■ **What to work on**
This exercise asks for a copy of each line in the records below with the word "listes" in it.
** Material to process follows **
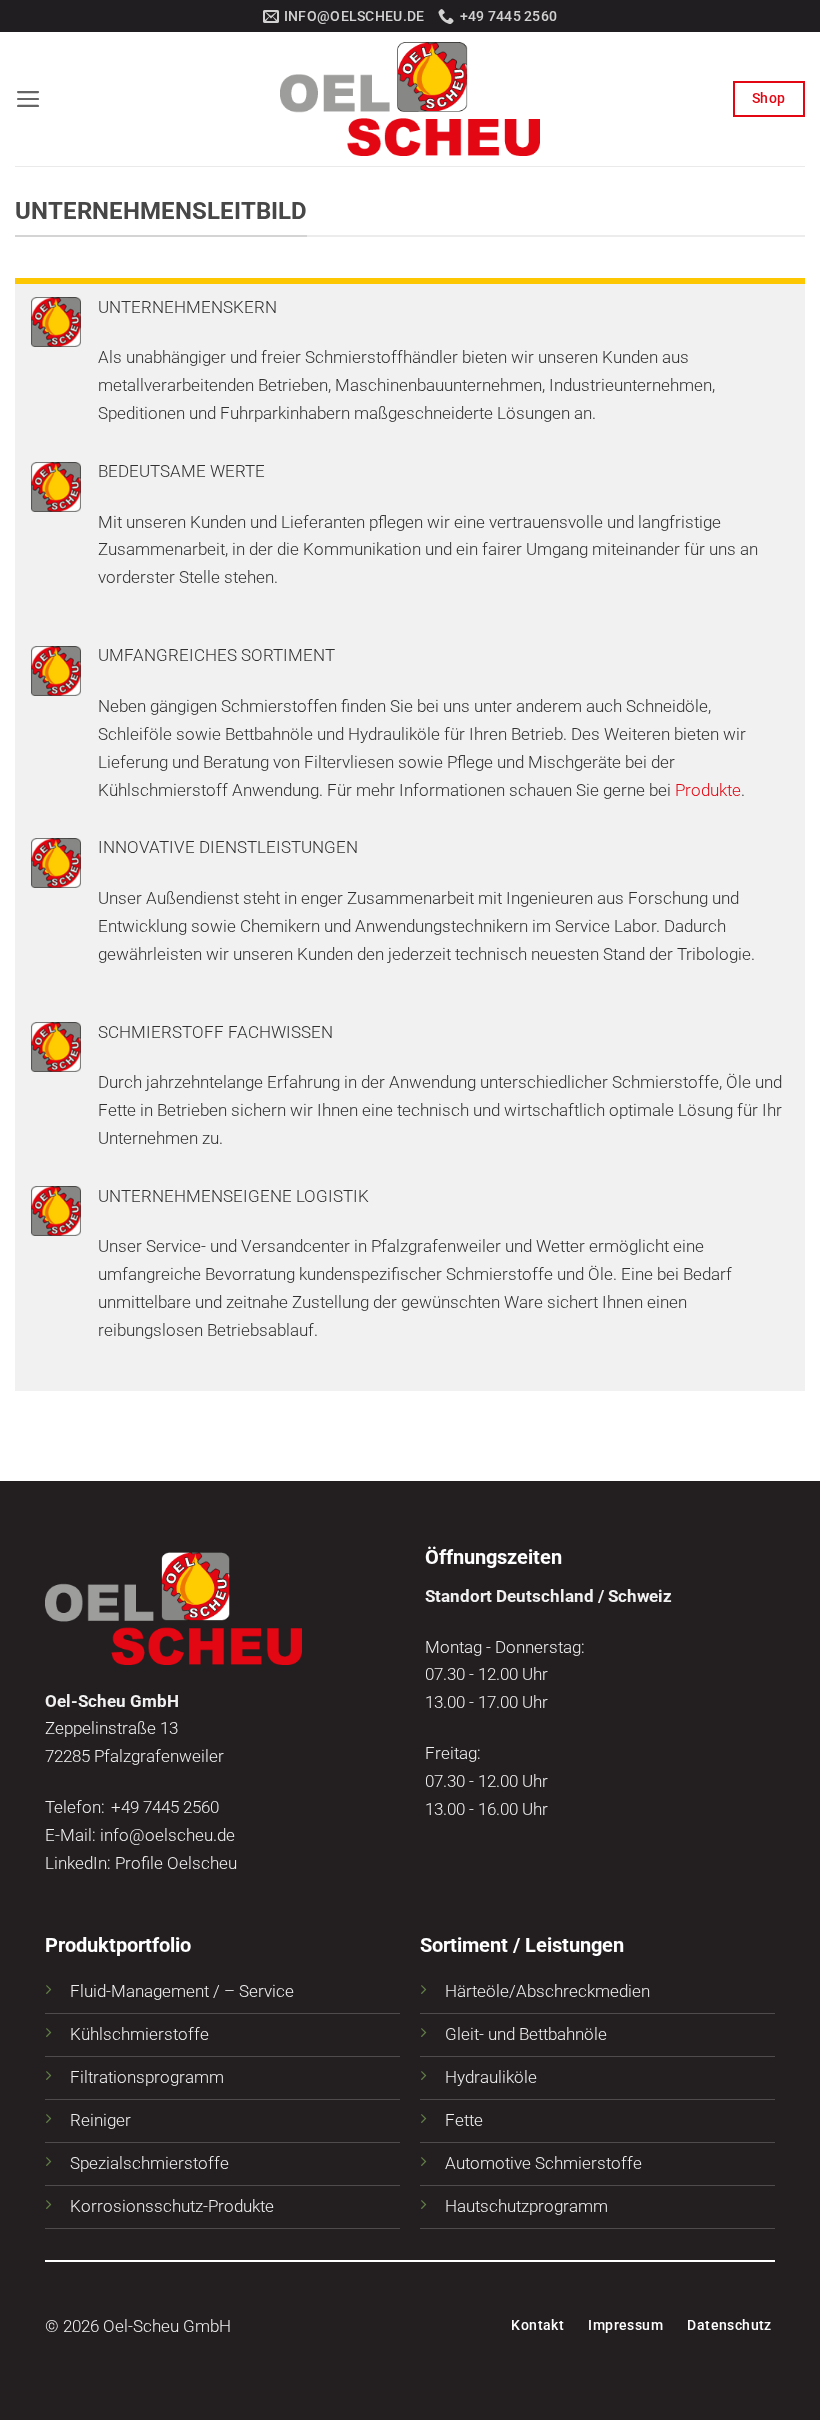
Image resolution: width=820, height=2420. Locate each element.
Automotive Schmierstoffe (543, 2163)
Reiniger (100, 2120)
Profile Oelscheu (176, 1863)
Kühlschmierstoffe (139, 2034)
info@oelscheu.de (167, 1835)
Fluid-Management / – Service (182, 1991)
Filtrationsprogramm (147, 2077)
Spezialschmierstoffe (149, 2163)
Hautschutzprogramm (526, 2206)
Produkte (708, 790)
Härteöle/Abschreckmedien (547, 1991)
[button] (28, 99)
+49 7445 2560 (165, 1807)
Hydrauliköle (491, 2077)
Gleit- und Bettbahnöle (526, 2034)
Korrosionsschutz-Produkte (172, 2206)
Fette (464, 2120)
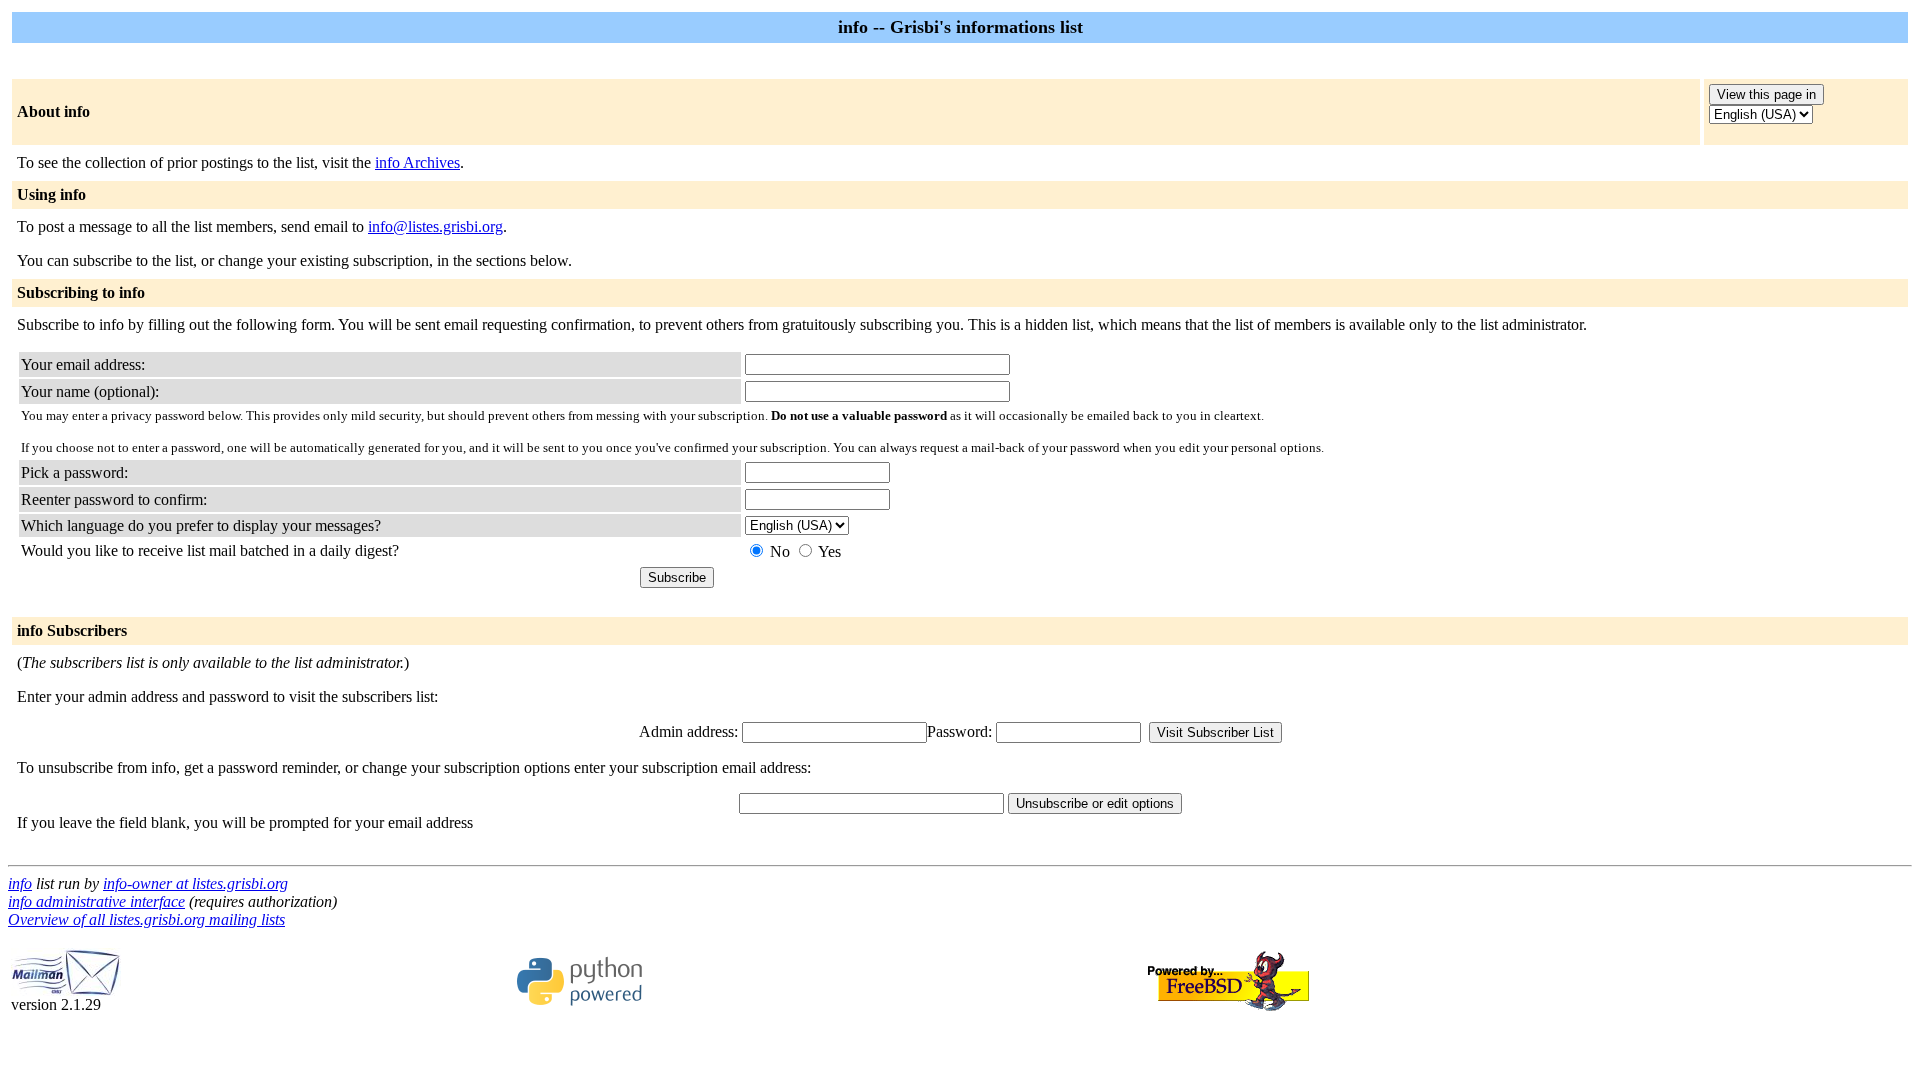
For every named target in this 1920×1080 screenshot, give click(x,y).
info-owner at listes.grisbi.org (195, 883)
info (20, 883)
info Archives (417, 162)
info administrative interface (96, 901)
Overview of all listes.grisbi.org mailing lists (146, 919)
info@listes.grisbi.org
** End of Material to process **
■ **Expected output**
info-owner at listes.grisbi.org (195, 883)
Overview of all listes.grisbi.org mailing lists (146, 919)
info@listes.grisbi.org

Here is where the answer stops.